Survenu le 3 octobre, le bombardement de l’armée américaine, qui appuyait alors l’armée afghane dans sa reprise de Kunduz, avait tué 22 personnes dont 12 membres de l’ONG.

“C’est une erreur tragique. Jamais les forces américaines n’auraient intentionnellement visé un hôpital ou toute autre installation protégée”, a déclaré lors d’une conférence de presse le général John Campbell, commandant des forces américaines et de l’Otan en Afghanistan (Isaf).

Responsables suspendus

Les activités des personnes les plus étroitement liées à cet incident ont été suspendues, a dit John Campbell. Il a indiqué que des sanctions seraient prises, ajoutant que certaines règles d’engagement n’avaient pas été respectées.

Selon l’enquête américaine, à la suite d’une panne électronique notamment, les membres de l’équipage ont été privés d’outils de navigation précis et de communication pendant le raid, qui devait viser initialement un bâtiment des services de renseignement afghans conquis par les talibans.

Troupes “épuisées”

Le général a souligné “l’épuisement” des troupes américaines, engagées depuis cinq jours dans de féroces combats contre les talibans à Kunduz, grande ville du nord qu’ils avaient conquise.

L’armée américaine a par ailleurs confirmé que MSF l’avait contactée 12 minutes après le début de la frappe pour la prévenir qu’elle était attaquée.

Le général Wilson Shoffner, responsable adjoint de la communication de l’Isaf, a dit que les bombardements avaient cessé avant que l’armée américaine ne réalise son erreur.

Tollé international

Le long bombardement des forces spéciales américaines avait déclenché un tollé international.

Le président afghan Ashraf Ghani a estimé mercredi après les annonces américaines que le raid contre MSF était “une douloureuse illustration du prix de la guerre”, le qualifiant d'”erreur qui doit être évitée”.

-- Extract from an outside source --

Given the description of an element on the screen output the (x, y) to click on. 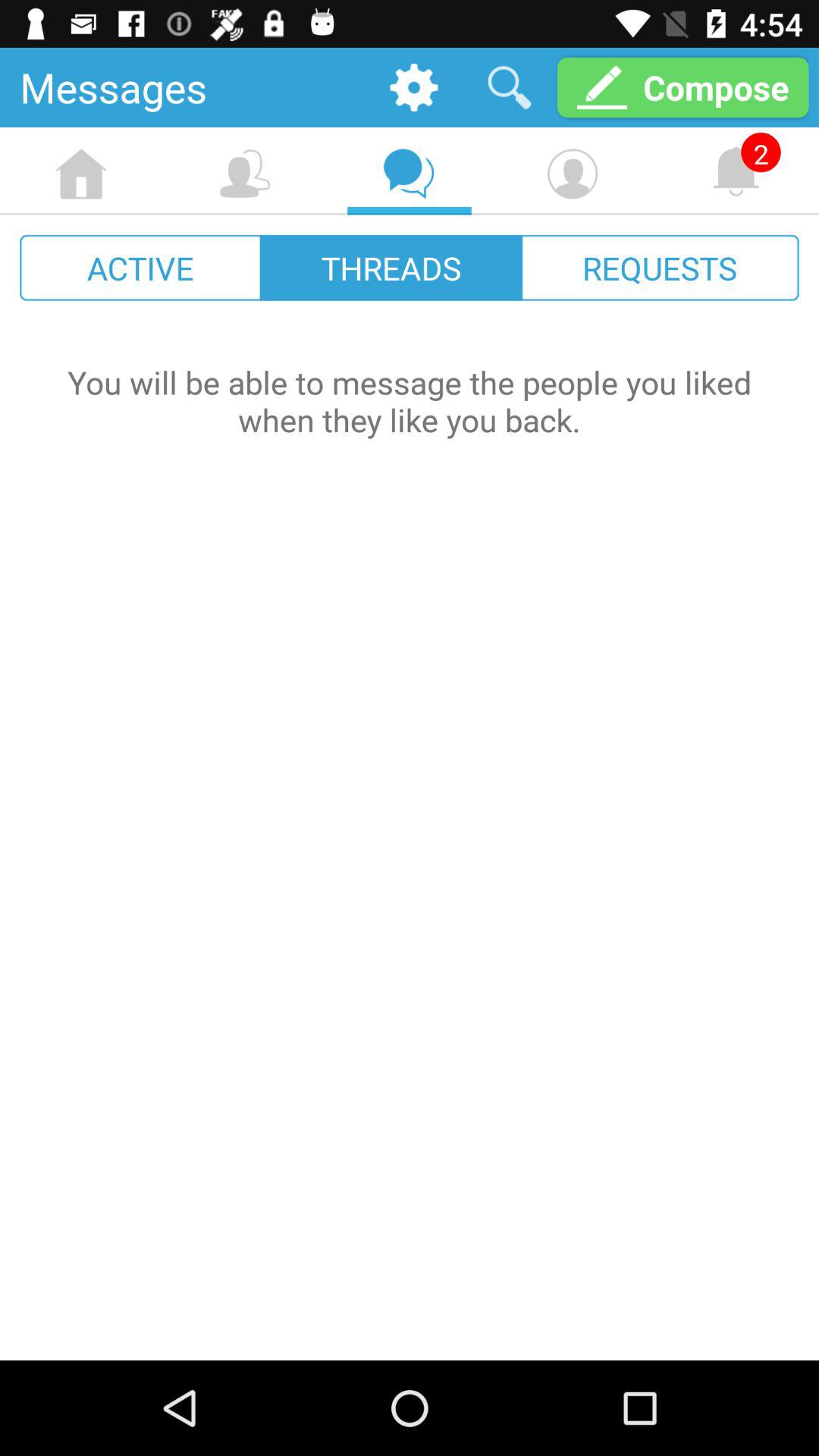
press the icon next to the compose item (509, 87)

Depuis le 3 octobre, la direction de MSF réfute quant à elle catégoriquement le terme d'”erreur”. Sa présidente Joanne Liu va même jusqu’à évoquer des “soupçons de crime de guerre” et exige une enquête internationale indépendante.

Talibans soignés

MSF a récemment admis qu’une “vingtaine de talibans” étaient traités dans son hôpital. L’ONG souligne que ses équipes avaient transmis les coordonnées GPS de l’hôpital aux armées afghane et américaine avant le raid.

Elle avait en outre prévenu les états-majors dès que les premières bombes sont tombées, ce qui n’a pas empêché le bombardement de se poursuivre pendant près d’une heure.

Outre l’enquête du Pentagone, les faits font l’objet de deux autres investigations: une de l’Otan et une des forces afghanes.